Only the un-selfconscious among us who have a high level of self-confidence and are fully secure in their skin dare to go for the jugular when it comes to bickering and haggling. There are various tricks of the trade that are used to get leverage points and extract a bargain from a retailer.

Social skills are of the essence. A big 100 watt smile along with gentlemanly (and gentle womanly) behavior not to mention a cheerful disposition count in the end. Aggression only gets you so far. It is ultimately a psychological warfare of sorts that goes on in the minds of the buyer and seller.

The list of tools available to the serious haggler include:

  • comparing the price to other lower prices,
  • personal friendliness with the salesman,
  • coupons and other strategies,
  • saying that you deserve a bit of leniency sometimes and telling the shop owner that his goods are slightly faulty in their nature.
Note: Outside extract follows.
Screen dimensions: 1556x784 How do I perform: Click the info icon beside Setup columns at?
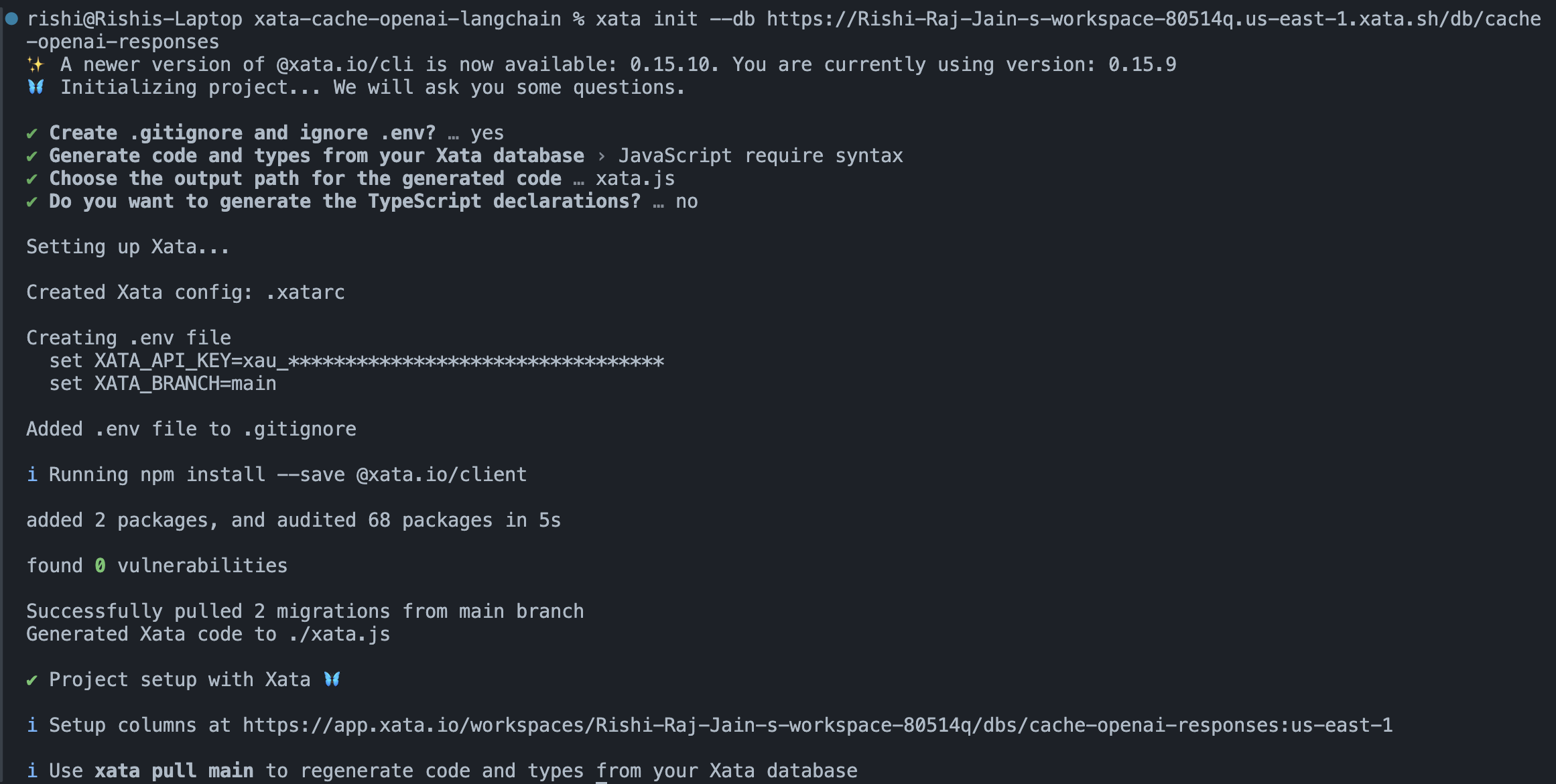click(31, 725)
According to Time, paying the price at face value is for dumb people who do not know any better. Without some degree of effort at lowering the rate, you might as well forgo the very act of shopping on Black Friday. A little silence too goes a long way too and if push comes to shove you /4/as well start to leave the store and it is a sure thing that the seller will call you back in a hurry.

According to NBCNews, the richest Americans do the bulk of the holiday shopping. This is a tragic trend since it points to the frustration of the poor who do not have enough extra money to do some serious shopping of their own. Greater equality and parity ought to reign in today’s supposedly advanced economic times.